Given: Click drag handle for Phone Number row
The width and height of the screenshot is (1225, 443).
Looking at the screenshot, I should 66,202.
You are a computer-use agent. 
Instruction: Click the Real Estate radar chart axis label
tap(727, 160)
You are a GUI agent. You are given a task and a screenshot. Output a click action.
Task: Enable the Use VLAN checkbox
-- -- --
* Exercise objective:
Can you present the rows above as a Markdown table with the columns No. and Line, numbering each line in order and leaving out any blank lines?

* Task answer:
| No. | Line |
|---|---|
| 1 | Given: Click drag handle for Phone Number row |
| 2 | The width and height of the screenshot is (1225, 443). |
| 3 | Looking at the screenshot, I should 66,202. |
| 4 | You are a computer-use agent.  |
| 5 | Instruction: Click the Real Estate radar chart axis label |
| 6 | tap(727, 160) |
| 7 | You are a GUI agent. You are given a task and a screenshot. Output a click action. |
| 8 | Task: Enable the Use VLAN checkbox |